* _WHAT TO PRODUCE_: According to the interview below, how were the people for "In Their Room" found?

* _EXTRACT_:
I didn’t know anybody there yet and got an email back from Adam Baran who was one of the editors at the time. He loved it, they all liked it a lot, but they said that it didn’t make sense with the other movies. So basically I developed a friendship with Adam and a relationship with BUTT where although they of course didn’t have any money to pay me for anything but they would give me the platform to do more episodes of “In Their Room” if I wanted. So with BUTT being the parameter “gay coolness” at that time I knew that it would get a certain amount of eyes on me if people liked it and hopefully people would be interested in what I was doing.
You just said that when you started with the shorts you didn’t really have any idea where you were heading. But didn’t you have at least an abstract idea of what you wanted to show?
Well, the year before the first “In Their Room” thing I did a short film called “MEN” I think. It was basically a little voyeuristic bathroom jerk off thing. It was a little bit arty and played at the San Francisco Indie Erotic film festival in 2008. I’d always been interested in really in-between moments rather than huge big cinematic moments and I think that there’s lost of interesting things to learn about people by seeing how they do their everyday things. So I asked my friend Linda to just hang out in my apartment, so she just hung out and I started giving her things to do and was kind of lightly directing her to do things, but she was still playing herself. As we were doing that a narrative started to form in my head with her, about what she was doing and how she was doing it and so I continued to direct her in that way. And I found that I got really excited by the whole process. All of this happened one month before I saw the posting for BUTT.
How did you find the people for “In Their Room”?
It was a mix of word of mouth through friends in San Francisco combined with messaging a lot of “buttheads” on the BUTT magazine blog.
“In Their Room” teaser
Did you turn people down? How did you chose who you’d shoot and who not?
Basically I wanted somebody who was willing to be vulnerable in front of me and not give me a fake sort of presentation of who they are. And I also wanted somebody that had an interesting bedroom, which for one reason or another that said tons about who this person is. That was my criteria more than anything like someone’s age or their style or how sexy or not sexy they were. I wanted to definitely just show real guys, I wasn’t interested in showing the sexiest people I could find. Although most of them are pretty sexy.
Your next project was the short film “I Want You Love”. As far as I know you shot it for a porn company.
Yeah, in summer 2009 I started writing the script for a feature called “I Want You Love”, the movie that I just finished. I have a friend named Mary, who happens to be old personal friends with Jack Shamama, who is the producer at Naked Sword. I didn’t know Jack, I didn’t even know who Naked Sword were, but my friend invited me to a birthday dinner after she had told him a long time ago that he should check out my “In Their Room” stuff. So when we met at the dinner he had looked at it because he knew he was going to have to talk to me and thought we’d have something to talk about.

* _Records_:
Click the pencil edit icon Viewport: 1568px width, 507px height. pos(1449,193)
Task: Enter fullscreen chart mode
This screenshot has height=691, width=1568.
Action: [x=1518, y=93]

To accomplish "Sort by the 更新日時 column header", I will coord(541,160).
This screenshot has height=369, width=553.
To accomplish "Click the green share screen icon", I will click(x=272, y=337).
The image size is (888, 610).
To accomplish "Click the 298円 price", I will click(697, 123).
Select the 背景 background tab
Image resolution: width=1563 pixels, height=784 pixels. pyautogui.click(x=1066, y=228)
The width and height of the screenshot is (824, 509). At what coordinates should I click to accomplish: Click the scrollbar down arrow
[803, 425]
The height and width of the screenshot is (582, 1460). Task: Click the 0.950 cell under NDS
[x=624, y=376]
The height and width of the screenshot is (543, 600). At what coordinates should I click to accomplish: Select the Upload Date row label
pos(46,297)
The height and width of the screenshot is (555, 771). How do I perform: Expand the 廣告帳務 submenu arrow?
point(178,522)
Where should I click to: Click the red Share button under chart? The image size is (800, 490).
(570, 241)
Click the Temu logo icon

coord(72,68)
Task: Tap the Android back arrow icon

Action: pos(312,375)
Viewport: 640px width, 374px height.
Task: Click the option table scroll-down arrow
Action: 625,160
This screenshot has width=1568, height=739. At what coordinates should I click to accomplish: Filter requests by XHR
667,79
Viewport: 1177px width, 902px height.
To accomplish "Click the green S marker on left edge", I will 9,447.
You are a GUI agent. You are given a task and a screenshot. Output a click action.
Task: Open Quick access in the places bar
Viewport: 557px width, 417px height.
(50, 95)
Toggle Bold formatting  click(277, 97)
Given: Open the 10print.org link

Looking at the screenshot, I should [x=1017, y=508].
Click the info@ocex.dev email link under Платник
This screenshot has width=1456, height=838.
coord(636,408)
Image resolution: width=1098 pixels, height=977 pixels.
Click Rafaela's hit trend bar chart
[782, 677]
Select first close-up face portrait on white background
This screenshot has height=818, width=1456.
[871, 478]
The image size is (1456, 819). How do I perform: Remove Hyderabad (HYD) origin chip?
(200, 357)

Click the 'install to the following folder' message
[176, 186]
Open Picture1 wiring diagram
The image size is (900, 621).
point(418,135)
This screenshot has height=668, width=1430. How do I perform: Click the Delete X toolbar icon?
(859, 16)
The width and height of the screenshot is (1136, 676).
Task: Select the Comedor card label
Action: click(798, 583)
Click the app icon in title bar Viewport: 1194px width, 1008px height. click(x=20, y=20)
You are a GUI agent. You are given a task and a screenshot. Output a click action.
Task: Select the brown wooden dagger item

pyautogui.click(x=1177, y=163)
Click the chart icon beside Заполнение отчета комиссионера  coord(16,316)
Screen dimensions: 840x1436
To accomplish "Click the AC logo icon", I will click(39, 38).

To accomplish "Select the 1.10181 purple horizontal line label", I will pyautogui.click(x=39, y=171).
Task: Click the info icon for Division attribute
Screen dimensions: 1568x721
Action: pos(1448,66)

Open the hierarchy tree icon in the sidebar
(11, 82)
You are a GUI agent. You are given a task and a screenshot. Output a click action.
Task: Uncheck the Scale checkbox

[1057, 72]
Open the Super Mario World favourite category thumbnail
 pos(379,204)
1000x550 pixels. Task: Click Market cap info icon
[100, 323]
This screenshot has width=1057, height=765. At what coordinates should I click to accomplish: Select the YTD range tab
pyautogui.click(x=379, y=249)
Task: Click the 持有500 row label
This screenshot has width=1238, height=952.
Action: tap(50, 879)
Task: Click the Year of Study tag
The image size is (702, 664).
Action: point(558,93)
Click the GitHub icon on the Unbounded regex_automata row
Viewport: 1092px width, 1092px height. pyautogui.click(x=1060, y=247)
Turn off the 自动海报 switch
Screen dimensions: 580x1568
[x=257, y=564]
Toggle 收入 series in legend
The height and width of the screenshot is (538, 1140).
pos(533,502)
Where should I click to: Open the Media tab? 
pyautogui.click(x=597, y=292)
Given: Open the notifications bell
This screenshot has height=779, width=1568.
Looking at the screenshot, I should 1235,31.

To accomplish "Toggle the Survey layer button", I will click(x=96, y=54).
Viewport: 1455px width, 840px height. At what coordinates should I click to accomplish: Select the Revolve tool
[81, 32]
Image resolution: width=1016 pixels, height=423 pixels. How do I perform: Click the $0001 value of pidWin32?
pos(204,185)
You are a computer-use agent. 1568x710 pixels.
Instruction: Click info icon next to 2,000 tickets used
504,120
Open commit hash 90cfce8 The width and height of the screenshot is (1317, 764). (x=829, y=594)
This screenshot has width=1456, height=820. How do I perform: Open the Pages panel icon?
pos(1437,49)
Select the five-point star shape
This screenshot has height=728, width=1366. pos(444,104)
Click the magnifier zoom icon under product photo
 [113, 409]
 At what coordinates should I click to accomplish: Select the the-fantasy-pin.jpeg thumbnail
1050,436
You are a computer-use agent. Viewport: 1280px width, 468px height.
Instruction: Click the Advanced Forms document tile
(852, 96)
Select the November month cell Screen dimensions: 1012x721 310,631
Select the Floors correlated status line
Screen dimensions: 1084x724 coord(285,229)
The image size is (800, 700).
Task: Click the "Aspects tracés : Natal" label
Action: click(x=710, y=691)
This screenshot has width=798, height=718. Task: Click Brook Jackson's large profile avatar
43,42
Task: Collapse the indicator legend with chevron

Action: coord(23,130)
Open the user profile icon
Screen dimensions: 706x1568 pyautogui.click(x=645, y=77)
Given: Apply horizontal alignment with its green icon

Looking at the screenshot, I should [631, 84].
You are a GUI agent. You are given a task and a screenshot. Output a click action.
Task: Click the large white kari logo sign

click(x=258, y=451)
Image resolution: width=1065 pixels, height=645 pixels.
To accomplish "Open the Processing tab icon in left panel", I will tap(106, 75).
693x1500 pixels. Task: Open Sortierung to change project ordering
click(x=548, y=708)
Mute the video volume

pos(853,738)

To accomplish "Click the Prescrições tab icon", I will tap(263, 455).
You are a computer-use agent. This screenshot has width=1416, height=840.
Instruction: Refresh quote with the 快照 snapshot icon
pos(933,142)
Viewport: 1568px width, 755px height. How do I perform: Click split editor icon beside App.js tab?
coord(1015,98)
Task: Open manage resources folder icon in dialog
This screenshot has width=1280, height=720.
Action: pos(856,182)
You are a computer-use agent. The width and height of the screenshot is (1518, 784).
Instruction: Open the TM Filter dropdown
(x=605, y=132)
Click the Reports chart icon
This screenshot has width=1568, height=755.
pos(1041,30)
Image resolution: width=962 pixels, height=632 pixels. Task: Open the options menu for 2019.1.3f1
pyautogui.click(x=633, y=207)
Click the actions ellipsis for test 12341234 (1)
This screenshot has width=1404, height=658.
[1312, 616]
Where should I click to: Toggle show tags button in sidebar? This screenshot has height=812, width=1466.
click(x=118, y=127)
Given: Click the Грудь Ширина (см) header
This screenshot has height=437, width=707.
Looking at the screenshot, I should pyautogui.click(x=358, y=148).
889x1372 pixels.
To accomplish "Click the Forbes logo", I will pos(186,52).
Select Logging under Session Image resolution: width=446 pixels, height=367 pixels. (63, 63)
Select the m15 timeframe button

* _OUTPUT OF THE TASK_: Through word of mouth among friends in San Francisco, combined with messaging many "buttheads" on the BUTT magazine blog.